On the equipment manufacturer side, consolidation results in a decreasing number of large companies capable of providing solutions to service providers in multiple market segments across the globe. These attempts are certainly well-intentioned but they seem somehow limited in their success so far.
Just one of the unbreachable moats that web-scale companies construct around their businesses is building infrastructure capable of serving very large numbers of users and, more importantly, doing so with the smallest possible staff.
Let’s look at an extreme example. When WhatsApp was sold to Facebook in 2014, they proudly claimed to serve 40 million subscribers with just one engineer. This was comparable to AT&T and Verizon running their current networks with, give or take, four engineers each. The absurdity of this comparison nonetheless prompted Facebook to pay almost $20 billion for WhatsApp. Other success stories, though to a lesser extent, are told by FANG and other web-scale companies.
To put it as simply as possible, large web-scale companies overcome the challenge of massive scaling by distributing large problems over a very large number of identical components. In other words, they serve those billions of customers using a huge number of identical servers. This requires an amazing level of discipline when choosing the perfect server to do the work, using the right software to manage server lifecycles, and ultimately automating when, and how many, servers are deployed and deleted.
This is why Google invented container technology for their workloads over a decade ago, and very properly named the project “Borg.” This is also why, as of 2016, Google was deploying and deleting one billion containers every week. I doubt that many containers had been deployed in the entire history of the telecommunications industry up to that point.
The reason that Google and other web-scale companies can so easily perform so many deploy/delete functions is because they manage their (virtual) servers as immutable (or unchanging) components. They don’t service, repair or update their chosen servers while the servers are still running. If they find a problem with the server version, they quickly generate a newer version, deploy it on a limited scale for testing then deploy it massively.
In keeping with the “pet-cattle paradigm,” these are the best types of cattle: the kind that, based on a single blueprint, emerge from a breeding farm at any given time.Why aren’t telecommunications operators tending similar herds of cattle? The answer is found in the fact that the telecommunications industry is built on common interface standards.

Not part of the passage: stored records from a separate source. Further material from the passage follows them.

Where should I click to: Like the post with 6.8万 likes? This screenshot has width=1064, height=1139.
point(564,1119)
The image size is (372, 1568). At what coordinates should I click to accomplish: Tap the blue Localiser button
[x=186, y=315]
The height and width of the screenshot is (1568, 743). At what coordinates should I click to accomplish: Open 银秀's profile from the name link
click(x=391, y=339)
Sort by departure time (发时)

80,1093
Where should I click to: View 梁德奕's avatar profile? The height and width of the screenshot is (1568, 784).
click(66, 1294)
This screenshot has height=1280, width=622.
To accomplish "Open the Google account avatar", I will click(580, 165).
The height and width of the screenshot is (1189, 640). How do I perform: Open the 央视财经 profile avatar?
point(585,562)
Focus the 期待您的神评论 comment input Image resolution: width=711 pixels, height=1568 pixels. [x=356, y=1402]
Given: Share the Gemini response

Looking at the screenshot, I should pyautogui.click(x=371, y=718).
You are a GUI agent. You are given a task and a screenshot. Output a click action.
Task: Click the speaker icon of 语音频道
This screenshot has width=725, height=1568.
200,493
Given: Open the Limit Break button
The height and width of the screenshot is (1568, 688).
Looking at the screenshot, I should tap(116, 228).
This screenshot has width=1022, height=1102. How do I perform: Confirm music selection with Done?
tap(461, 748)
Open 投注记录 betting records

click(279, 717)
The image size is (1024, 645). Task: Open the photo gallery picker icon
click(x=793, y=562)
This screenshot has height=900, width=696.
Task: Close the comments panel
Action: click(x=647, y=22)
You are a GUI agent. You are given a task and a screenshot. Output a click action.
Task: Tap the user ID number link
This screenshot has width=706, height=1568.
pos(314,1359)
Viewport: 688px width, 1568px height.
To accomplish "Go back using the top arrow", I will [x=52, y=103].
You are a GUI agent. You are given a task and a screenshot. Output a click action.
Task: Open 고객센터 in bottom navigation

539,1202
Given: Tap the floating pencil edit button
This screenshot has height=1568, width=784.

While common interface standards provide great comfort and flexibility to the consumer, they tend to make service differentiation very difficult. Operators end up being forced to outshine each other in terms of their financial statements (drive for cost reduction), while also having to focus on implementation differentiators. As a result, telecommunications networks are full of purpose-built pets needing rigorous management.
The times, however, are changing. We are now seeing operators experimenting with open hardware platforms and open system software solutions growing more popular through organizations like The Linux Foundation. In recent months, leading vendors have begun promoting cloud-native network functions.
It is quite likely that, given another few years, telecommunications operator networks will begin using a large number of similar immutable network functions and ditching their pets altogether. Built as software running on a common hardware, they will provide specific network functions right up until they need to be replaced en-masse. It will be a world very different from the one in which we now live, but it will be essential to fulfilling the promise of 5G. By adopting some of the practices of web-scale companies, telcos might once again transform networks into differentiating infrastructures and with a bit of luck, enjoy some renewed days of glory.